Geschichte der franzœsischen Literatur im XVII Jahrhundert von Ferdinand LOTHEISSEN. Erster Band. Zweite Hälfte, in-8°. Wien. Verlag von Carl Gerold's Sohn. 1878.

La seconde moitié du premier tome de l'ouvrage de M. F. Lotheissen, que nous annonçons, conduit l'histoire de notre littérature jusqu'à Corneille et complète ainsi le tableau que l'auteur s'est proposé d'en retracer pendant le premier tiers du xvIIe siècle.

• _Consignes de l'exercice_
1: D'après l'extrait, pourquoi la seconde moitié du premier tome complète-t-elle le tableau que l'auteur s'est proposé de retracer ?
2: Reproduisez à l'identique le passage de l'extrait allant de « La seconde moitié » jusqu'à « du xvIIe siècle. » inclus.
Le listing ci-après constitue un matériau indépendant de l'extrait.

• _Jeu de données_
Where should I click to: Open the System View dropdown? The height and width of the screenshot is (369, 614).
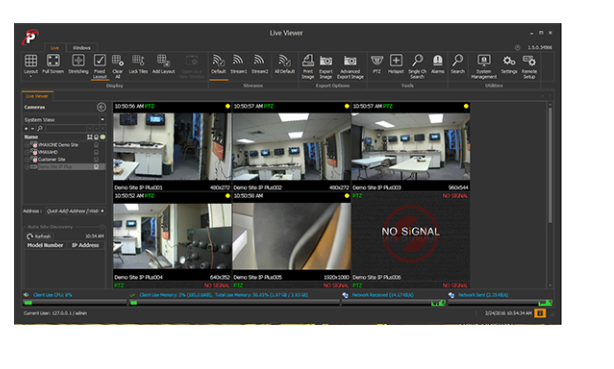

• _Résultats attendus_
1: Elle conduit l'histoire de la littérature française jusqu'à Corneille. Le tableau prévu pour le premier tiers du XVIIe siècle se trouve ainsi achevé.

2:
La seconde moitié du premier tome de l'ouvrage de M. F. Lotheissen, que nous annonçons, conduit l'histoire de notre littérature jusqu'à Corneille et complète ainsi le tableau que l'auteur s'est proposé d'en retracer pendant le premier tiers du xvIIe siècle.